Some of the benefits provided by
However, under present law, your earnings for the purpose of determining your maximum contribution to a tax-sheltered deferred annuity plan and your Social Security benefits do not include salary reduction contributions made under the Augusta State University Flexible Spending Account Plans. In almost all cases, the value of the FICA, Federal, and State income tax savings to you should substantially exceed the reduction in your eventual Social Security benefits.
CLAIMS INFORMATION
In order to receive reimbursement for an eligible claim for health care or dependent care expenses, you must complete a claim form which is available on the Personnel Office website (www.aug.edu/Personnel). Please read each claim form carefully to be sure you have included all required information before you submit a claim to the Business Office.
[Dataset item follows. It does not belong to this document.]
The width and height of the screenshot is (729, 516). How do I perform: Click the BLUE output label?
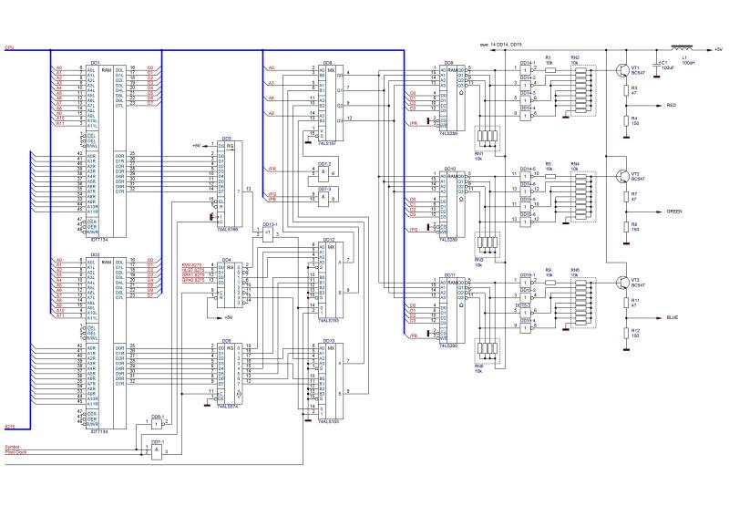pos(672,317)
Claims should total at least $25.00 when
submitted for processing. Flex-spending reimbursements are made by direct
deposits once a week. In order to meet
the processing requirements, completed claim forms turned in by noon on Friday,
should be in your bank account by the end of the day on Friday of the following
week. This schedule is subject to change
for bank and school holidays, accounting month end, or year end closing
requirements.
All requests for reimbursement must include complete and appropriate documentation. Should you submit a claim for more than the current balance of your Dependent Care Spending Account, your claim will be returned and you will need to re-submit the claim when sufficient funds are available. However, at the end of a plan year if the total funds remaining in your account are not sufficient to cover an entire claim, you will be entitled only to reimbursement of the remaining balance of your account. Should you submit a claim for more than the current balance of your Health Care Spending Account, you may receive full reimbursement up to the annual salary reduction contribution elected.
To enable you to
use your spending account for expenses incurred up to the end of the plan year,
you may continue to submit claims for three months following the close of the
plan year. In order to be processed by month end, be sure all claims are
turned in by the 20th of March.
Those claims must be for expenses incurred during the actual plan year.